Immunotherapy in head and neck squamous cell carcinoma: An updated review

Highlights

• There are growing efforts to characterize the tumor microenvironment of head and neck squamous cell carcinoma (HNSCC) in order to carefully select patients and use feasible biomarkers to gain maximum benefit from available therapies.

• Immune checkpoint inhibitors (ICI) are used not only in the second-line recurrent/metastatic head and neck squamous cell carcinoma (HNSCC) setting, but also recently based on results from KEYNOTE-048, ICI has been approved in the first line setting for R/M HNSCC. Their role in locally advanced HNSCC in neoadjuvant setting to allow reduced chemotherapy/radiotherapy is promising.

• It has been postulated that the improved outcomes in HPV-positive cancers may be related to increased sensitivity to therapy or enhanced anti-tumor immunity. In KEYNOTE-012 and HAWK trials, patients with HPV1 disease had higher response rates than patients with HPV negative disease when treated with ICI therapy. Conversely, in KEYNOTE-040, KEYNOTE 055 HPV- cancers appeared to have greater benefit. Optimal patient selection for de‐escalation strategy is therefore critically important.
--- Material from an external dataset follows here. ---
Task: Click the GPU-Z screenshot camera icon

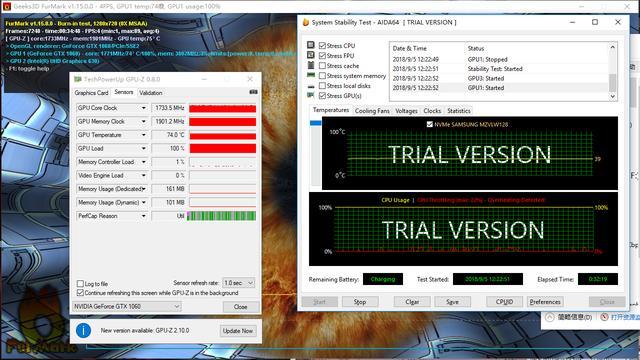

• Data on other novel forms of immunotherapy like CAR-T cell, oncolytic virus therapy, and vaccines is emerging in HNSCC either alone or in combination with other therapies.

Abstract

Squamous cell cancer of the head and neck (HNSCC) is the sixth most common cancer and is associated with significant morbidity and mortality. The tumor microenvironment for HNSCC is a complex interplay of immune cells, stromal cells, and cytokines amongst others. Immunotherapy acts as an effective antineoplastic agent by influencing this complex environment and includes immune checkpoint inhibitors (ICI). ICI have been approved in the frontline setting for recurrent and metastatic (R/M) HNSCC as well as platinum-refractory (second line) R/M HNSCC. However, recent clinical studies highlight that the response to immunotherapy varies, and different ICI, as well as different combination strategies play a crucial role in augmenting the efficacy of immunotherapy. An in-depth analysis and focused study of the immune contexture in patients with HNSCC receiving ICI remains critical. Many novel immunotherapies including CAR-T cell therapy, oncolytic virus therapy, and vaccines are underway. Ongoing trials are testing ICI in the neoadjuvant and adjuvant settings. Furthermore, identifying better biomarkers to target population that benefits from immunotherapy is of paramount importance. Pioneering the optimal combination regimen utilizing new novel immunotherapy has recently become a paradigm shift in the HNSCC treatment landscape. Herein, we summarize the clinical development with all ongoing clinical trials of immunotherapy in HNSCC.